MANILA, Philippines – The sunken and abandoned F/B Gem-Ver is finally docked at its home port in San Jose, Occidental Mindoro.
The boat, which has been the focal point of the latest tension between the Philippines and China, was brought back at around 3 am on Saturday, June 15, towed by its sister boat Gem-Ver 2.
It first sailed out on May 29, with its crew planning to fish for at least 15 days. After a traumatic experience with a Chinese fishing vessel on June 9 that almost saw its crew’s death, FB Gem-Ver docked back at the shore of Barangay San Roque.
What happened to it? FB Gem-Ver and its crew were sunk on June 9 by a Chinese fishing ship near Recto Bank (Reed Bank) in the West Philippine Sea. The Chinese vessel then approached them, flashed its “super lights” then sped away, abandoning the 22-man Filipino crew.
They were rescued by a Vietnamese fishing vessel before being turned over to the Philippine Navy’s BRP Ramon Alcaraz, where they stayed until Friday, June 14. All the men arrived on Friday, after the crew’s machine man stayed with FB Gem-Ver and its sister vessel. A day after, they followed.

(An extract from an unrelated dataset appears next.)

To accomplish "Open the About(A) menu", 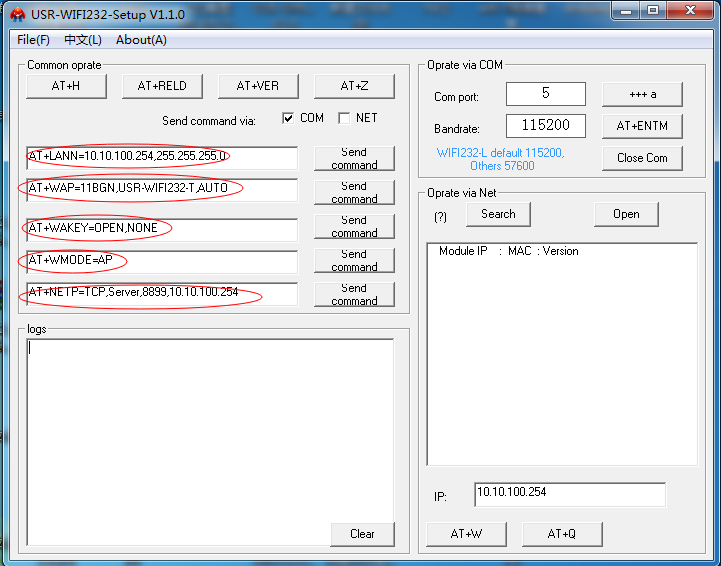I will [141, 40].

The couple Felix and Fe dela Torre have owned FB Gem-Ver since 2016; other families rely on the boat for their livelihood.
Why does it matter? The wreckage of FB Gem-Ver will prove to be critical in what has evolved into a battle on the narrative of the sinking incident.
While Philippine officials have insisted on a probe before accusing any Chinese of wrongdoing over the incident, China has been quick to claim that its fishing vessel did not attack, but had instead tried to save the sinking fishermen. In a statement Friday evening, June 14, the Chinese embassy claimed the Chinese vessel was “besieged by 7 or 8 Filipino fishing boats,” preventing it from rescuing the Filipino fishermen.
China’s claims denied: The captain of FB Gem-Ver has belied China’s claims, saying that it was only them and the Chinese boat in that particular area of Recto Bank at midnight of June 9.
“Kami-kami lang ang nandoon. Kami-kami lang. Wala namang ibang bangka doon. Kami lang doon. Kami lang dahil noong gabing ‘yun [lumubog] nga kami, kami pa ang aatake?” Junel Insigne told Rappler in an interview at the Philippine Coast Guard Headquarters in San Jose on Friday evening.
(We were the only ones there. We were the only ones. There were no other boats there. It was only us. It was only us because that night, we sank, so how could we also attack?)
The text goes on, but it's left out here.